Permissions and sharing.

By default, you should see all starting materials. The inventory of starting materials is not private.

By default, you will also only see samples that you created or were shared with you directly (by adding you to creators) or via collections.

The administrators (i.e. Peter and Matt Evans) can see all samples, starting materials, and collections.

Starting Materials

The starting materials in datalab are used to track any chemicals or consumables that are purchased from outside the lab, i.e. things supplied from Sigma-Aldrich, Carl Roth or Crystal GmbH etc.

The following conventions should be followed:
  • Add a photo of the container, if possible.
  • The name must match what is written on the bottle.

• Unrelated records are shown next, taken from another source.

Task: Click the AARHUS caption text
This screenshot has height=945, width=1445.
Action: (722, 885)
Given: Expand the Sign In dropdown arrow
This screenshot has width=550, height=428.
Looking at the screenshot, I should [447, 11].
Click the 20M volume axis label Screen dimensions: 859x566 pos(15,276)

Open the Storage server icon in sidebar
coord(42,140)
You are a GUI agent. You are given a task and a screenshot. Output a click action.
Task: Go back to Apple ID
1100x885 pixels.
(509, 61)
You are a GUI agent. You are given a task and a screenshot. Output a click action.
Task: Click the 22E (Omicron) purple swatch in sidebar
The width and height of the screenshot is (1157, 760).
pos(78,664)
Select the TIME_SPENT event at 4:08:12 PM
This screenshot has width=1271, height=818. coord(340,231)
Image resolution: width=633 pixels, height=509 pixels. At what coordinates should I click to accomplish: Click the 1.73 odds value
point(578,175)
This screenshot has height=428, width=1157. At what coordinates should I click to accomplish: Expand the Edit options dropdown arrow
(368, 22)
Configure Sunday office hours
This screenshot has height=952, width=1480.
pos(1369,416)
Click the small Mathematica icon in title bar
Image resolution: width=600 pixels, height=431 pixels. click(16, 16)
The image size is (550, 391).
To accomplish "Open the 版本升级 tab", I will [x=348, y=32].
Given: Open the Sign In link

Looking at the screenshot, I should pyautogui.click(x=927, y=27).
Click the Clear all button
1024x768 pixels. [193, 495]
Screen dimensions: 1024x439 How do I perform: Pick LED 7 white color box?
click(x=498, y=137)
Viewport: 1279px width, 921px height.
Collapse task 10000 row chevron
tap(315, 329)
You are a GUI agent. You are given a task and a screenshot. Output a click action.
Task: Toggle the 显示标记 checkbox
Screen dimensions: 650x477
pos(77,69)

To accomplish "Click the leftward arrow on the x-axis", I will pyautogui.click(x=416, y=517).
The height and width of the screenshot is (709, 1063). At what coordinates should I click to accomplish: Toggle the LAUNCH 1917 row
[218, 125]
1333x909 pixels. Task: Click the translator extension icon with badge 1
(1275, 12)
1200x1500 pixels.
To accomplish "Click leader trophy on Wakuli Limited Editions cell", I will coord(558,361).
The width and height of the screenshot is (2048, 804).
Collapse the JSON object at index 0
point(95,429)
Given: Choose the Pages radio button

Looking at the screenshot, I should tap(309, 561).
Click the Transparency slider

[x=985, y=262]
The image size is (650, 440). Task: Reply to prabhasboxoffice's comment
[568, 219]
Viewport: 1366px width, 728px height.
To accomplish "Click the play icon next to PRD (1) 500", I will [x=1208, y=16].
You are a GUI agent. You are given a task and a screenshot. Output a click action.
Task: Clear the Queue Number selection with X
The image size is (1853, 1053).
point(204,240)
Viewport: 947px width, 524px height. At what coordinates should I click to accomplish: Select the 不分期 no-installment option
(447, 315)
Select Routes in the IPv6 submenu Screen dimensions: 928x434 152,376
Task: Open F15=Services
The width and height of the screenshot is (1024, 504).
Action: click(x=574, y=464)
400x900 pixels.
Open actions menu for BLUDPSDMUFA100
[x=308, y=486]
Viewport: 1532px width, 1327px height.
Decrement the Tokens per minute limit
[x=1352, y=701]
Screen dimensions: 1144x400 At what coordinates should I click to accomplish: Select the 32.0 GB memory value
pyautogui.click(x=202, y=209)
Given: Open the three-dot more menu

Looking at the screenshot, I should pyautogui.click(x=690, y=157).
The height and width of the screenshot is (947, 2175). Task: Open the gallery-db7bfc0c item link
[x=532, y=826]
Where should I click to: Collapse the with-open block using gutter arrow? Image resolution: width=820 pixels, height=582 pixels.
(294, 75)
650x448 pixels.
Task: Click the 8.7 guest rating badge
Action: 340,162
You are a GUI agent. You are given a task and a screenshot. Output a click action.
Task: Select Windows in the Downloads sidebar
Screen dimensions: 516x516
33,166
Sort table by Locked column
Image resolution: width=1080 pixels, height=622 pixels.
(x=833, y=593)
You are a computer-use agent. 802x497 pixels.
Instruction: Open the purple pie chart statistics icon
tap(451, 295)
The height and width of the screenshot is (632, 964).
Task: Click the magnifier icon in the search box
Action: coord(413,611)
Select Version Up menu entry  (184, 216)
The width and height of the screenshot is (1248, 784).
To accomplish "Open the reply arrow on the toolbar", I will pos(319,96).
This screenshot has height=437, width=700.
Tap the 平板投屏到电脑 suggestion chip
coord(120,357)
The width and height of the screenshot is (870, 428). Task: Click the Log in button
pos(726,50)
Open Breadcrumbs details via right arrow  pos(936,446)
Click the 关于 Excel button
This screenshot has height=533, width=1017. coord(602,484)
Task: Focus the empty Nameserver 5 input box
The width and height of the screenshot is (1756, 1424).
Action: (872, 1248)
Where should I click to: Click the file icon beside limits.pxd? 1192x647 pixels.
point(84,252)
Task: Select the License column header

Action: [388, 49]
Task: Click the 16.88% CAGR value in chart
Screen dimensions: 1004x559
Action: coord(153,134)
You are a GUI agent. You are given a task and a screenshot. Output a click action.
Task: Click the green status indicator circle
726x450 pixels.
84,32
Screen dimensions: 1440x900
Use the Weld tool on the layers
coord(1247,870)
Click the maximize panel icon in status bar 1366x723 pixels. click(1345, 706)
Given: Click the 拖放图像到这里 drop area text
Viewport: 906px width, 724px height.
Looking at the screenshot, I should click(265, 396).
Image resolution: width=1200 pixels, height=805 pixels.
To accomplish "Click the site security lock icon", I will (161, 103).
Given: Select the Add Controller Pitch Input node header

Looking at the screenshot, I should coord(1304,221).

If it’s in German, you write the name in German!
  • The supplier should be the company manufacturing/supplying the material, not the name of the person that gave you the chemical.
  • The location should be the room where the chemical can be found, i.e. 10a or Halle or 112b / Schrank XYZ. For starting materials sent away for analysis, write where they were sent to.
  • The date acquired should be either the manufacture date of the item (preferred) or the delivery date of the item (if the manufacture date is not known).
  • The chemical formula is optional. Only enter it for substances with simple, known composition (e.g. V2O5). For mixtures, solutions, and alloys, leave empty.
  • The chemical purity should be used to track things like “>99% pure”, “single crystal”, or “alloy”. Be consistent in your labelling across a group.
  • The GHS hazard codes field should contain the codes from the safety data sheet.
  • Enter the Lot Number / Batch Number of this item into the description.
  • Always upload a safety data sheet (SDS or MSDS).

Attach any characterisation data (e.g. XRD, XPS, surface area, elemental analysis…) carried out on the starting material to its entry on datalab.

Samples

The samples in datalab are all chemicals, samples, or materials created from starting materials or other samples in our lab or by one of our project partners. By definition, these samples have to link to one or more of the above starting materials.

Create new samples when treating materials!

When you do a sample preparation (e.g. pressing, sieving, calcining…) or a catalytic study on an existing starting material or a sample, you have to create a new sample for each such experiment!

The following conventions should be followed:
  • Every sample must have the original starting material or sample as parents in Synthesis Information section.
  • The Procedure section should describe the preparation method or catalytic test used to prepare the sample.
  • The name should be descriptive as it can be searched.
  • The date created should correspond to the date of the experiment.

Attach any catalysis testing data (raw GC data, processed data) from the experiment used to create the sample. In case any post-mortem characterisation is done, attach the characterisation results to this sample.

Collections

The collections are an easy way to organise samples and starting materials and share them with other team members. Use collections as tags for groups of samples / starting materials belonging to projects, papers, ideas.

Have one main collection per project.

Each sample should belong into at least one collection, identifying the overall project. In this way, your collections will be easy to share with new team members working on your projects.

AiiDA

Caution

This section is a stub.

To track large-scale computational tasks, the use of a workflow manager such as AiiDA is strongly recommended.